Short exercise 1:
Answer these questions from the passage on Transcendentalism:
(a) How far from Boston, and in which direction, does Concord lie?
(b) Who was the first editor of The Dial?
(c) What did the Transcendentalists, unlike many European groups, never issue?

Passage shown:
----

The Transcendentalist movement was a reaction against 18th century rationalism and a manifestation of the general humanitarian trend of 19th century thought. The movement was based on a fundamental belief in the unity of the world and God. The soul of each individual was thought to be identical with the world -- a microcosm of the world itself. The doctrine of self- reliance and individualism developed through the belief in the identification of the individual soul with God.

Transcendentalism was intimately connected with Concord, a small New England village 32 kilometers west of Boston. Concord was the first inland settlement of the original Massachusetts Bay Colony. Surrounded by forest, it was and remains a peaceful town close enough to Boston's lectures, bookstores, and colleges to be intensely cultivated, but far enough away to be serene. Concord was the site of the first battle of the American Revolution, and Ralph Waldo Emerson's poem commemorating the battle, "Concord Hymn," has one of the most famous opening stanzas in American literature:

By the rude bridge that arched the flood

Their flag to April's breeze unfurled,

Here once the embattled farmers stood

And fired the shot heard round the world.

The Transcendentalists published a quarterly magazine, The Dial, which lasted four years and was first edited by Margaret Fuller and later by Emerson. Reform efforts engaged them as well as literature. A number of Transcendentalists were abolitionists, and some were involved in experimental utopian communities such as nearby Brook Farm (described in Hawthorne's The Blithedale Romance) and Fruitlands.

Unlike many European groups, the Transcendentalists never issued a manifesto. They insisted on individual differences -- on the unique viewpoint of the individual. American Transcendental Romantics pushed radical individualism to the extreme. American writers often saw themselves as lonely explorers outside society and convention. The American hero -- like Herman Melville's Captain Ahab, or Mark Twain's Huck Finn, or Edgar Allan Poe's Arthur Gordon Pym -- typically faced risk, or even certain destruction, in the pursuit of metaphysical self-discovery. For the Romantic American writer, nothing was a given. Literary and social conventions, far from being helpful, were dangerous. There was tremendous pressure to discover an authentic literary form, content, and voice -- all at the same time.

----

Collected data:
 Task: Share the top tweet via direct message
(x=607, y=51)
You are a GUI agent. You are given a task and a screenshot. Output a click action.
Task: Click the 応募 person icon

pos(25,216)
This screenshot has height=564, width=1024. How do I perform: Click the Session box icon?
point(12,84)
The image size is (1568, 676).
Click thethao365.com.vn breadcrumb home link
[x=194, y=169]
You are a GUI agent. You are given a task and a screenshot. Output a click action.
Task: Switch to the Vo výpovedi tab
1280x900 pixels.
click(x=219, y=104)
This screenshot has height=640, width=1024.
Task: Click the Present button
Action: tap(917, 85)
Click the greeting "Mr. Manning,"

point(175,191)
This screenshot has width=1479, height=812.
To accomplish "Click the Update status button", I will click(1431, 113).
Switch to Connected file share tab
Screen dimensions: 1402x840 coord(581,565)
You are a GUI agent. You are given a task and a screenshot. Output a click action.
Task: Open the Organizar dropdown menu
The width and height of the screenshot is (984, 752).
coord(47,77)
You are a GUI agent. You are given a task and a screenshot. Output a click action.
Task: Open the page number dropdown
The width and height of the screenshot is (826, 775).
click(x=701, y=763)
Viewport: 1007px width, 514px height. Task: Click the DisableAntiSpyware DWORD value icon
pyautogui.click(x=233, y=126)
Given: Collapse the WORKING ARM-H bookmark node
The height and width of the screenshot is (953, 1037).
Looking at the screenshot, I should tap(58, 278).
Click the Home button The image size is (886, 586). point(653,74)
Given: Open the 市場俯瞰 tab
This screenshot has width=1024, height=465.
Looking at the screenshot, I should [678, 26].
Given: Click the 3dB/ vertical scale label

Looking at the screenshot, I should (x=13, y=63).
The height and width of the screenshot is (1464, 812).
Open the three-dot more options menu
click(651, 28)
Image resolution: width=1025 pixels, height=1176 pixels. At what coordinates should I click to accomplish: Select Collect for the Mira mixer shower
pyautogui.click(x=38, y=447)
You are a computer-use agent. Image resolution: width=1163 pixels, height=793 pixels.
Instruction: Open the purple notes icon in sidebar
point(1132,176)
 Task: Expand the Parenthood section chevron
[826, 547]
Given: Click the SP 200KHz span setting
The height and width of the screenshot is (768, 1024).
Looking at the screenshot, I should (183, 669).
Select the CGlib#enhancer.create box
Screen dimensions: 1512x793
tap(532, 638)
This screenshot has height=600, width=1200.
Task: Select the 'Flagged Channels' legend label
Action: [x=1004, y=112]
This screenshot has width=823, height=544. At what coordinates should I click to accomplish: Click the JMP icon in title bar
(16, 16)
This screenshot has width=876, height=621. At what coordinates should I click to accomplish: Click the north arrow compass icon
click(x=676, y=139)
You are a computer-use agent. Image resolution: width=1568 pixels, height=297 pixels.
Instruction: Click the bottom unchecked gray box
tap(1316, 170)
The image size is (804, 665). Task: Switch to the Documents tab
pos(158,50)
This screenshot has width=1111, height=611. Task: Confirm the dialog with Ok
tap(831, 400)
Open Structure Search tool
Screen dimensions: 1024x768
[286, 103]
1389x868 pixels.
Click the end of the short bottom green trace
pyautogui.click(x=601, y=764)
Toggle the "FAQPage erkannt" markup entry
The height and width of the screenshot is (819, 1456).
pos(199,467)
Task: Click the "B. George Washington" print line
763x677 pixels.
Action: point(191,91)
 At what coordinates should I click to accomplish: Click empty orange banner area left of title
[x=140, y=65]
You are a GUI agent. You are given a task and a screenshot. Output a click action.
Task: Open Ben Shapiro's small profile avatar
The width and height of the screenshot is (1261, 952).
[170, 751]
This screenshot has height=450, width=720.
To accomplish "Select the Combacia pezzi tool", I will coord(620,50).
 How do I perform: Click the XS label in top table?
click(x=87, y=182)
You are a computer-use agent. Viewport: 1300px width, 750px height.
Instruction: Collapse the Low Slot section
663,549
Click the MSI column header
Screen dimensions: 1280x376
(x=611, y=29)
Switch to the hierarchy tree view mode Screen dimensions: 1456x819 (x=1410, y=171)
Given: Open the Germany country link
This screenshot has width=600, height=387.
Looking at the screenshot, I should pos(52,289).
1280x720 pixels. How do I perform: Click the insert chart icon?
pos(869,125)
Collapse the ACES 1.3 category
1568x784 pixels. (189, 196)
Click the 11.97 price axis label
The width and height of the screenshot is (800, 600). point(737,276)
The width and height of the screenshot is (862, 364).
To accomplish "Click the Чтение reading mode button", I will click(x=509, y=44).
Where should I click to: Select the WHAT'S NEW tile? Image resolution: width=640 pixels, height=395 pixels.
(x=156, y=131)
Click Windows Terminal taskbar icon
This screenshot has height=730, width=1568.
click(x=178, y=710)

----

Short exercise 2:
Rewrite the lines of the records from the line with "Click the Home" to the line with "pos(158,50)" as a numbered list, with blank lines left out.

Correct response 1:
(a) Concord lies 32 kilometers west of Boston.
(b) Margaret Fuller.
(c) A manifesto.

Correct response 2:
1. Click the Home button The image size is (886, 586). point(653,74)
2. Given: Open the 市場俯瞰 tab
3. This screenshot has width=1024, height=465.
4. Looking at the screenshot, I should [678, 26].
5. Given: Click the 3dB/ vertical scale label
6. Looking at the screenshot, I should (x=13, y=63).
7. The height and width of the screenshot is (1464, 812).
8. Open the three-dot more options menu
9. click(651, 28)
10. Image resolution: width=1025 pixels, height=1176 pixels. At what coordinates should I click to accomplish: Select Collect for the Mira mixer shower
11. pyautogui.click(x=38, y=447)
12. You are a computer-use agent. Image resolution: width=1163 pixels, height=793 pixels.
13. Instruction: Open the purple notes icon in sidebar
14. point(1132,176)
15.  Task: Expand the Parenthood section chevron
16. [826, 547]
17. Given: Click the SP 200KHz span setting
18. The height and width of the screenshot is (768, 1024).
19. Looking at the screenshot, I should (183, 669).
20. Select the CGlib#enhancer.create box
21. Screen dimensions: 1512x793
22. tap(532, 638)
23. This screenshot has height=600, width=1200.
24. Task: Select the 'Flagged Channels' legend label
25. Action: [x=1004, y=112]
26. This screenshot has width=823, height=544. At what coordinates should I click to accomplish: Click the JMP icon in title bar
27. (16, 16)
28. This screenshot has width=876, height=621. At what coordinates should I click to accomplish: Click the north arrow compass icon
29. click(x=676, y=139)
30. You are a computer-use agent. Image resolution: width=1568 pixels, height=297 pixels.
31. Instruction: Click the bottom unchecked gray box
32. tap(1316, 170)
33. The image size is (804, 665). Task: Switch to the Documents tab
34. pos(158,50)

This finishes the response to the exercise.